# Carlos Torano in Scottsdale



## Adoro Puros (May 30, 2010)

Had a great time in Scottsdale at Cigar King on Thursday, March 10, 2011 meeting and talking with Carlos Torano.

I took some great pics and posted them on my Facebook page.

Anyone else attend? :banana:


----------



## Cigary (Oct 19, 2007)

What I wouldn't give to meet this good man again and then go out and play some golf at TPC and Troon, Boulders and Gainey Ranch. I miss it there.


----------



## CeeGar (Feb 19, 2007)

Thanks for sharing, Marty. Looks like an enjoyable time! Did you gain any pearls of wisdom whilst chatting?


----------



## Adoro Puros (May 30, 2010)

Yes, I did. Talking with Carlos you can really "feel" what happened in Cuba in 1959, as opposed to just knowing the history.

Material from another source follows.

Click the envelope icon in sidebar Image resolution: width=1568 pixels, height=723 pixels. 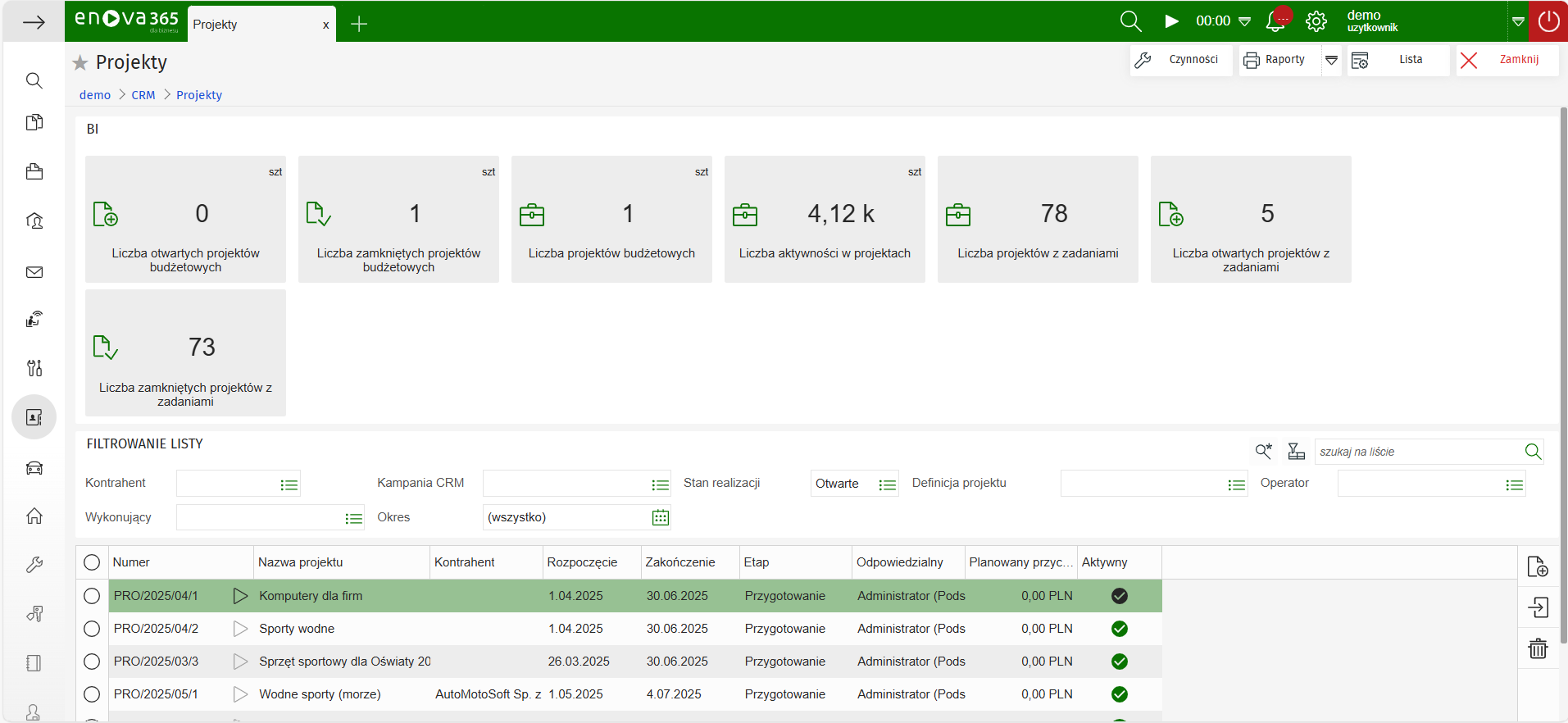coord(34,272)

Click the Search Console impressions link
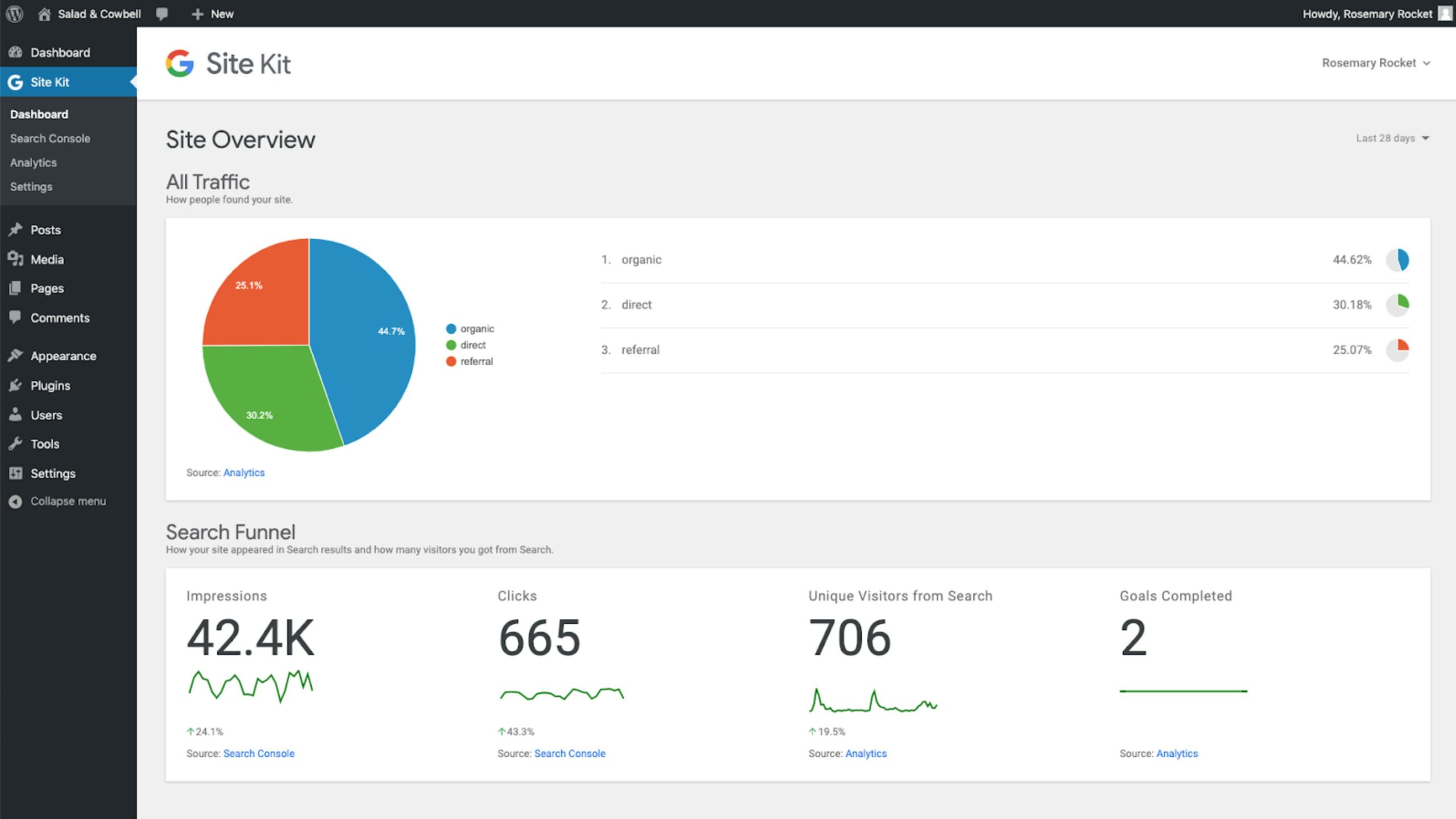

He is one of the most open and friendly "icons" I have ever met. I love this guy and his cigars! :cheer2:


----------



## louistogie (Jun 21, 2007)

Love that cigar shop. I plan on going out there again this summer!


----------



## Adoro Puros (May 30, 2010)

Yes, Cigar King is one of the best cigar stores not just in Arizona, but in the U.S. as a whole. I'll see ya there!


----------



## Dave.73 (Mar 25, 2010)

Great pics. Thanks for sharing. It must have been great to get a chance to speak with him.


----------



## srfulton (Feb 11, 2011)

Could you ask him to send me a few of his cigars? thanks


----------